Victor Buschini and Hamish Slater are two of the accused. Picture: Neil Hanna

Victor Buschini and Hamish Slater are two of the accused. Picture: Neil Hanna

SKIPPERS involved in a multi-million-pound “black fish” scam were greedy criminals, a judge has suggested.

The High Court in Edinburgh is hearing pleas for leniency by 17 fishing boat masters caught by Operation Sea Dog.

They face heavy fines next month after admitting landing catches of mackerel and herring which were far in excess of EU quotas.

Yesterday it was the turn of Victor Buschini, 51, of Poulton-le-Fylde, Lancashire, and Hamish Slater, 53, of Fraserburgh – both masters of the Fraserburgh-registered Enterprise.

Their haul of “black fish” was valued at £7.2 million between January 2002 and March 2005.

The hearing prompted an exchange between judge Lord Turnbull and defence QC Gordon Jackson, for Buschini, after the lawyer revealed the fisherman was earning around £160,000 a year.

Lord Turnbull said that even after being caught and subjected to quota deductions to make up for their over-fishing, the skippers were still making “a handsome living”.

“What must it have been like when they were under-declaring? Why was there a need to make that much money?” asked Lord Turnbull.
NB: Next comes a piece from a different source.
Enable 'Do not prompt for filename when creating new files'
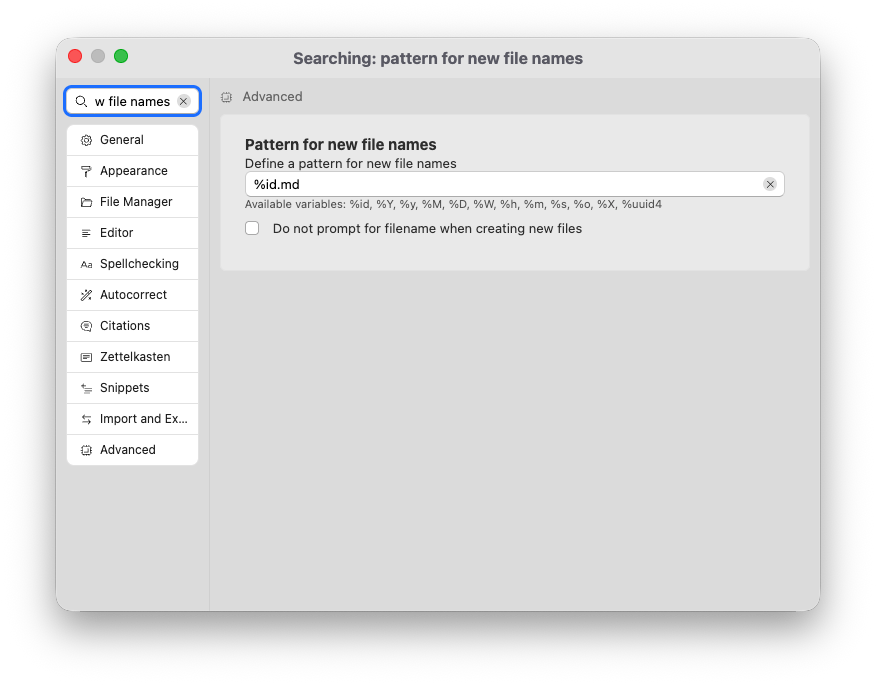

The judge added: “It doesn’t seem that far from other criminal conduct. I am not suggesting it is as morally reprehensible as all that, but when it comes to it, is it not just greed?”

Mr Jackson replied that because of the confiscation of the illegal profits and the cut in quotas and the costs involved, Buschini and the other skippers had come out losers.

“Every penny has been paid back. They shot themselves in the foot,” he said. “They have ended up a lot worse off than had they not done it in the first place.”

The lawyer added: “They have come out of it very badly.”

Solicitor advocate Brian Fitzpatrick, defending Slater, said the skippers had suffered because their catches were restricted at a time when prices were soaring.

Mackerel had gone from £400 a tonne in 2005 to an all-time high of £1,100 a tonne.

He said there was also resentment in the industry because Iceland and the Faroe Islands – outside EU rules – had massively increased their landings, by 6,500 per cent in the case of Iceland. The EU rules which the skippers had broken were supposed to be a conservation measure, he said.

He added: “If everyone stuck to international agreements there would be no threat to fish stocks.”

Mr Fitzpatrick said the combination of his share of the catch and the profits from the company which owned the Enterprise had given Slater earnings of £320,000 in 2010.

All the skippers passing through the High Court in Edinburgh this week landed their illegal catches – valued at more than £40m – at the Lerwick-based Shetland Catch Limited.

The court has heard that at Shetland Catch officials of the Scottish Fisheries Protection Agency monitored catch sizes on computer screens which had been altered to show lower weights.

The true size of the landings of mackerel and herring were shown in an engineer’s room where the officials did not go.

The level of fines is expected to be announced in Glasgow at the end of next month.